Without bail-outs at least three eurozone countries would already be completely bust, and several others would fast be heading in the same direction. Deprived of access to the capital markets, these countries would be forced into a degree of fiscal austerity that would make present programmes look like a stroll in the park. Fiscal stimulus, or even the normal operation of automatic stabilisers, is not an option for some eurozone countries.
In any case, the growth problem in Europe is not so much one of too much austerity as the straitjacket of the euro itself. This has prevented both the natural corrective of exchange-rate adjustment and the application of appropriate monetary policy to counteract the fiscal contraction. It has also prevented the sort of burden sharing between creditor and debtor nations that has to take place if the crisis is ever to be resolved.
The old system of free-floating sovereign exchange rates wouldn’t have prevented austerity, all other things being equal. But what it would have done is allowed the periphery to mitigate the damage through quantitative easing and through the very rapid restoration of competitiveness that devaluation would have brought about.
Devaluation would also have greatly reduced external indebtedness. The creditor would have been made to take the bad debt writedown through the exchange rate.
As it is, creditor and debtor nations remain locked in unresolved conflict, with the debtor nations forced to make the necessary adjustment in competitiveness through the long and painful process of internal devaluation. In layman’s terms, that means punishing levels of unemployment and, for those still lucky enough to be in a job, hard-to-accept cuts to nominal wages.
Conversely, the currency appreciation that would have taken place in surplus nations such as Germany would have forced those countries into reflationary policies to counter the collapse in exports and stop the currency going through the roof. A virtuous circle of growth would soon establish itself.
There is a sense, then, in which the National Institute paper is addressing the wrong issue. It’s not the austerity, stupid, it’s the euro.
In any case, the focus is again back on Greece, which is being forced to implement a further €13.5bn (£10.8bn) of austerity measures in return for the next tranche of bail-out money. Is this the fifth, tenth or twelfth Greek austerity package since the crisis began? It’s so hard to keep up.
Antonis Samaras, the Greek prime minister, reckons the latest package will allow Greece finally to exit the crisis. He’d be so lucky. The poor Greeks have been put through the mangle so many times that there will be nothing left by the time the troika has finished.
Once Spain and Italy have joined the others in sovereign bail-outs, the process of debt mutualisation will be as good as complete, with large parts of the eurozone funded pretty much exclusively by a combination of the European Central Bank, the eurozone sovereign rescue fund, and the European Stability Mechanism.
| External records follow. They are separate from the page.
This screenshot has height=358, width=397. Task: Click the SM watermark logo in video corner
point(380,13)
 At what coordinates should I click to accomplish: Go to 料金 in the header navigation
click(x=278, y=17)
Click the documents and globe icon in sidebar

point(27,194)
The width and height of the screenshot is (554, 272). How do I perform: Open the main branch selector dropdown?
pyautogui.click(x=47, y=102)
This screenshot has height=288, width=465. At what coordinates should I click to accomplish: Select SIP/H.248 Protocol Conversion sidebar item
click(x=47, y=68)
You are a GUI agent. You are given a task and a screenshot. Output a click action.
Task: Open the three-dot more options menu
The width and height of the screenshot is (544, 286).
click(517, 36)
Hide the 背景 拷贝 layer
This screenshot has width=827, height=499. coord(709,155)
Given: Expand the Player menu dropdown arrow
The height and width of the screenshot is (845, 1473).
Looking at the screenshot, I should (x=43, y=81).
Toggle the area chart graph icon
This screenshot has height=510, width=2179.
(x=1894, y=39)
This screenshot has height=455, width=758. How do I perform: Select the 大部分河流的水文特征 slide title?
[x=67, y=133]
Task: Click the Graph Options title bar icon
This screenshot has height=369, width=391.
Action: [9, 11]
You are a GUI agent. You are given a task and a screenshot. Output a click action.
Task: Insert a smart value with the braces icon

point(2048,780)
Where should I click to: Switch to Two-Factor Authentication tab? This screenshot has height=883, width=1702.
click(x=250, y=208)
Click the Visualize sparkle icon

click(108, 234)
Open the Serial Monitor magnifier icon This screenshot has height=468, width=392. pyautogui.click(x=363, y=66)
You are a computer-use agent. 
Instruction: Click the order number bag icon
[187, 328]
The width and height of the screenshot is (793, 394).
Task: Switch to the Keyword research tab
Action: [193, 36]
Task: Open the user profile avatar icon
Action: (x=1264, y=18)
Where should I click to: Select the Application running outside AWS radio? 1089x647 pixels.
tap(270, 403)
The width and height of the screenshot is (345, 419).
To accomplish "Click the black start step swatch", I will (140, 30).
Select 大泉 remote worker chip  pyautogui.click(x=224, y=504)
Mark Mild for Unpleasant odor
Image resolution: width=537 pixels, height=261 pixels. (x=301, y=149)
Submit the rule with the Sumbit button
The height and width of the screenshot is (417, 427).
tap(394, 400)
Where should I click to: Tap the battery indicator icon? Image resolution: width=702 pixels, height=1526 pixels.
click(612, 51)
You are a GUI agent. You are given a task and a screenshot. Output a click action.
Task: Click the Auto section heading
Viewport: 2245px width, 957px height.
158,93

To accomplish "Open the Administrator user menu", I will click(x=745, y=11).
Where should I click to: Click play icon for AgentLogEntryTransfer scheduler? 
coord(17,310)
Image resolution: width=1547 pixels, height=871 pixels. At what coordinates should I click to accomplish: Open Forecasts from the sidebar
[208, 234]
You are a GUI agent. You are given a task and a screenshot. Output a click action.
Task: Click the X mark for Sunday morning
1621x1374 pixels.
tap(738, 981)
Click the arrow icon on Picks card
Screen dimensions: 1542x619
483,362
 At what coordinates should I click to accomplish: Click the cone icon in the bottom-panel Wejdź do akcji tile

Yet the underlying problem is not really addressed until there is much broader recognition of the bad debt problem. The International Monetary Fund, part of the troika, has already conceded the point by making the provision of further bail-out money to Greece dependent on the writedown of Greek sovereign debt to a more sustainable level.
Since there is now very little privately-held debt left to be written down, the burden from here on in falls largely on officially provided sources of finance. The bail-out funds and ECB will have to take haircuts, too.
This is the point at which the situation becomes politically highly toxic. Euro troubles are already weighing heavily on Angela Merkel’s parliamentary majority. German disenchantment with the euro will harden further once the losses from bailing out Greece and others become real, as opposed to the current situation of contingent, and therefore have to be paid for with tax rises and spending cuts at home.
Mario Draghi may have saved the euro, but perhaps only for a worse fate – years of further economic and political turmoil.